Work required =>
Print the records below word for word, but leave out the pictures.

Materials provided =>
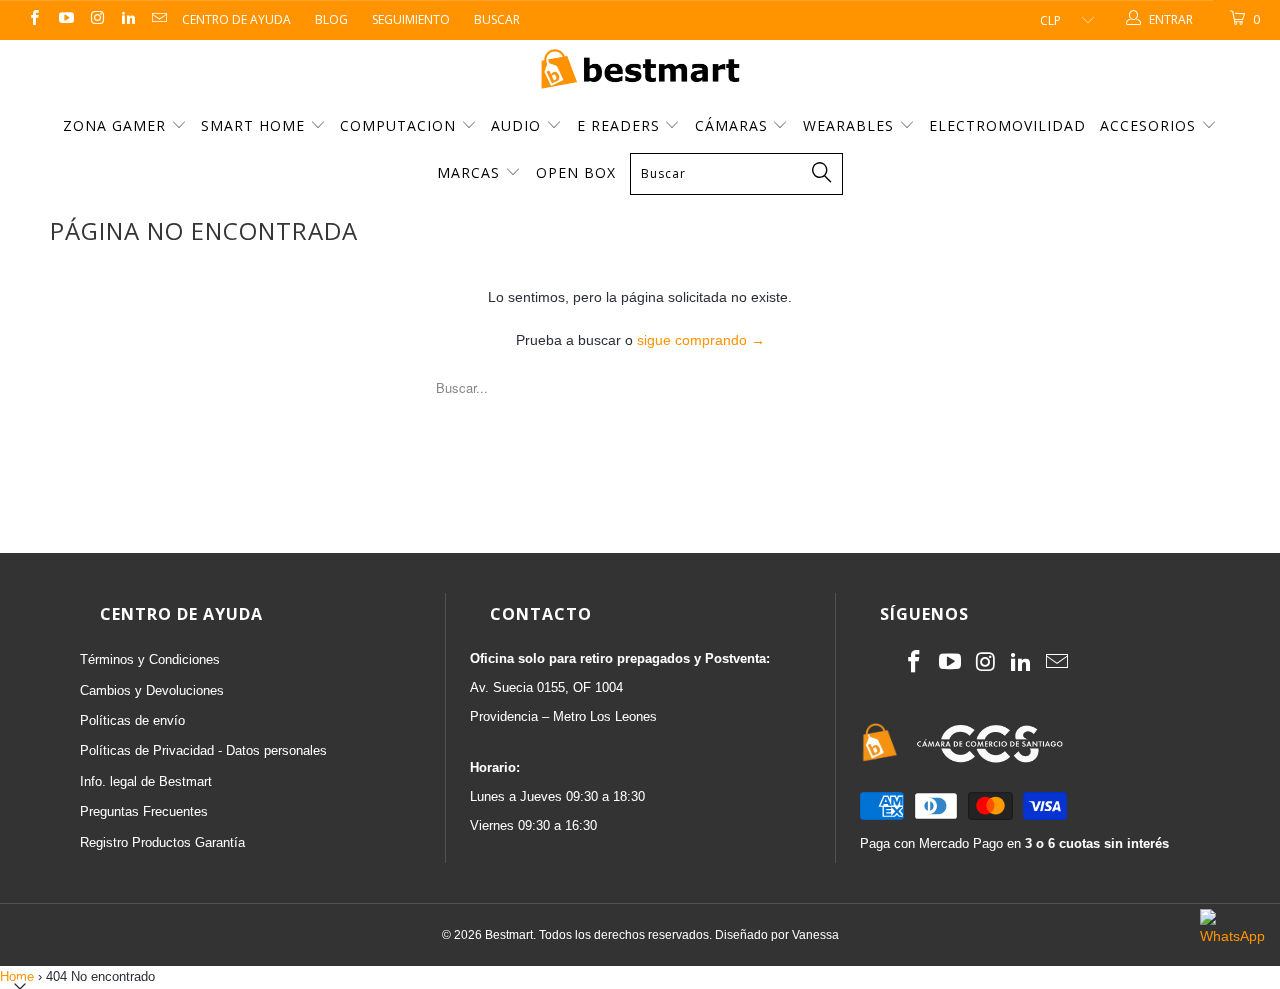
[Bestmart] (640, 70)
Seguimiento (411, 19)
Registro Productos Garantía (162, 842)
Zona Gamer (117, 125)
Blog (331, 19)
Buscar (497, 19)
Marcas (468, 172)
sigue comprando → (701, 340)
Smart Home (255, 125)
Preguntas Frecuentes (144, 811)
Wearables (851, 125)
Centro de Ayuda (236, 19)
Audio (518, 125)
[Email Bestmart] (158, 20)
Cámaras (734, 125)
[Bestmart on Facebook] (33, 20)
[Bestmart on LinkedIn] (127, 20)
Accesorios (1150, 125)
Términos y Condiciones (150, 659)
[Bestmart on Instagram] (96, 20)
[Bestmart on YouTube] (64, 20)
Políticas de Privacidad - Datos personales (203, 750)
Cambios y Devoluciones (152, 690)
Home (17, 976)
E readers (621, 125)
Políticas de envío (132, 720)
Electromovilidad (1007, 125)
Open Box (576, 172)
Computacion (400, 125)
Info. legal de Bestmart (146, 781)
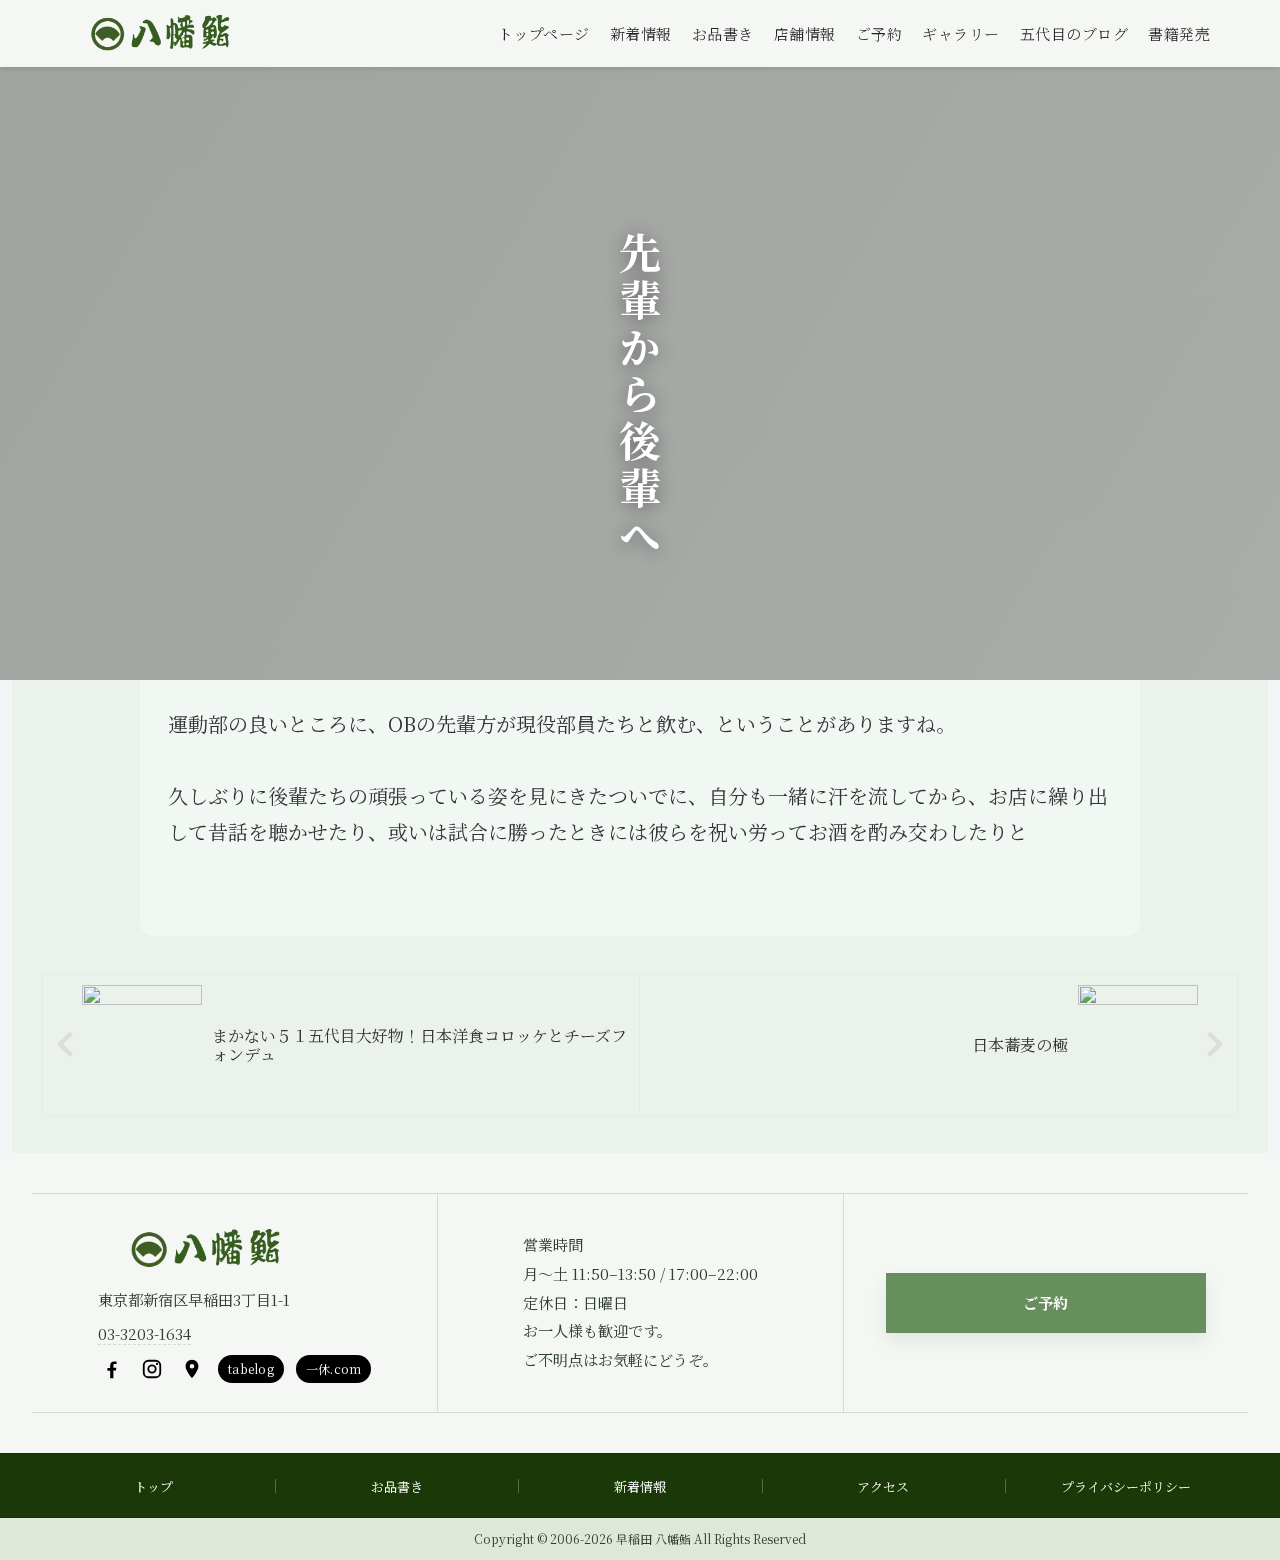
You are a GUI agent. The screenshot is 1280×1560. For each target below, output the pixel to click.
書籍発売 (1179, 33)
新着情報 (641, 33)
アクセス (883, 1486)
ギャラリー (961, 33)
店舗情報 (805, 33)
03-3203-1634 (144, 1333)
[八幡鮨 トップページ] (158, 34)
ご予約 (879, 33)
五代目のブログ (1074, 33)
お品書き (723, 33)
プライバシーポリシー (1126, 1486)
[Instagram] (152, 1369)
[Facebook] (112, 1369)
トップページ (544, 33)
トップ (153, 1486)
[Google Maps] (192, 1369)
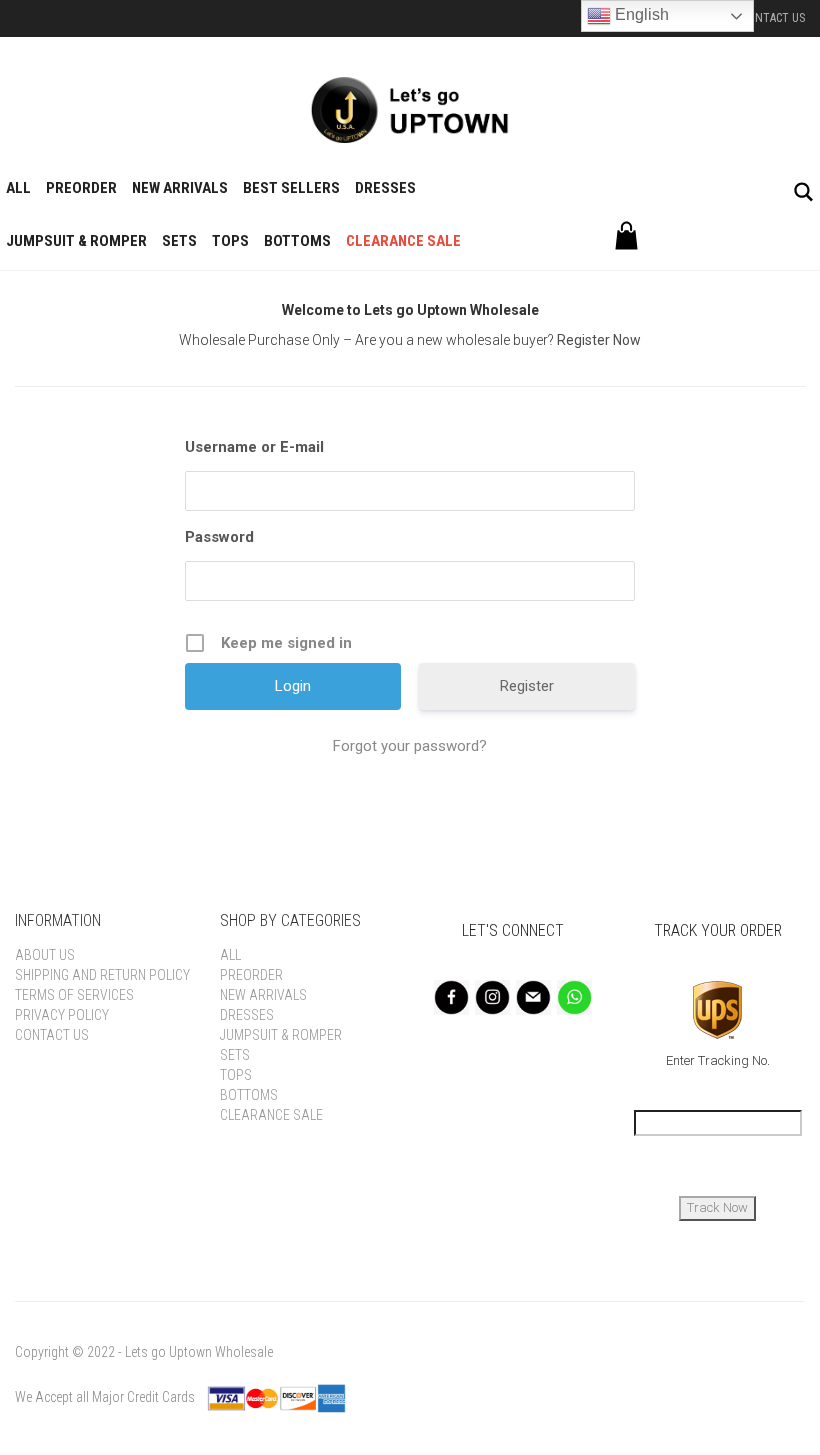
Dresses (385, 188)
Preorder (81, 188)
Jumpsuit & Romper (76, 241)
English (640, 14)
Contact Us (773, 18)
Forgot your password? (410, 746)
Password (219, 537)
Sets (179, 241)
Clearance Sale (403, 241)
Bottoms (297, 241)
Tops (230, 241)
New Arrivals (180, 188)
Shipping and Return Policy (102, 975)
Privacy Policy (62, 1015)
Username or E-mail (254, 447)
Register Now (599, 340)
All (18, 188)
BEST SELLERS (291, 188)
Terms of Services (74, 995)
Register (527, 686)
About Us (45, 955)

Response area =>
[Bestmart] (640, 70)
Seguimiento (411, 19)
Registro Productos Garantía (162, 842)
Zona Gamer (117, 125)
Blog (331, 19)
Buscar (497, 19)
Marcas (468, 172)
sigue comprando → (701, 340)
Smart Home (255, 125)
Preguntas Frecuentes (144, 811)
Wearables (851, 125)
Centro de Ayuda (236, 19)
Audio (518, 125)
[Email Bestmart] (158, 20)
Cámaras (734, 125)
[Bestmart on Facebook] (33, 20)
[Bestmart on LinkedIn] (127, 20)
Accesorios (1150, 125)
Términos y Condiciones (150, 659)
[Bestmart on Instagram] (96, 20)
[Bestmart on YouTube] (64, 20)
Políticas de Privacidad - Datos personales (203, 750)
Cambios y Devoluciones (152, 690)
Home (17, 976)
E readers (621, 125)
Políticas de envío (132, 720)
Electromovilidad (1007, 125)
Open Box (576, 172)
Computacion (400, 125)
Info. legal de Bestmart (146, 781)
You are a GUI agent. The screenshot is 1280×1560. For each target below, output the pixel to click.
書籍発売 (1179, 33)
新着情報 (641, 33)
アクセス (883, 1486)
ギャラリー (961, 33)
店舗情報 (805, 33)
03-3203-1634 (144, 1333)
[八幡鮨 トップページ] (158, 34)
ご予約 (879, 33)
五代目のブログ (1074, 33)
お品書き (723, 33)
プライバシーポリシー (1126, 1486)
[Instagram] (152, 1369)
[Facebook] (112, 1369)
トップページ (544, 33)
トップ (153, 1486)
[Google Maps] (192, 1369)
Dresses (385, 188)
Preorder (81, 188)
Jumpsuit & Romper (76, 241)
English (640, 14)
Contact Us (773, 18)
Forgot your password? (410, 746)
Password (219, 537)
Sets (179, 241)
Clearance Sale (403, 241)
Bottoms (297, 241)
Tops (230, 241)
New Arrivals (180, 188)
Shipping and Return Policy (102, 975)
Privacy Policy (62, 1015)
Username or E-mail (254, 447)
Register Now (599, 340)
All (18, 188)
BEST SELLERS (291, 188)
Terms of Services (74, 995)
Register (527, 686)
About Us (45, 955)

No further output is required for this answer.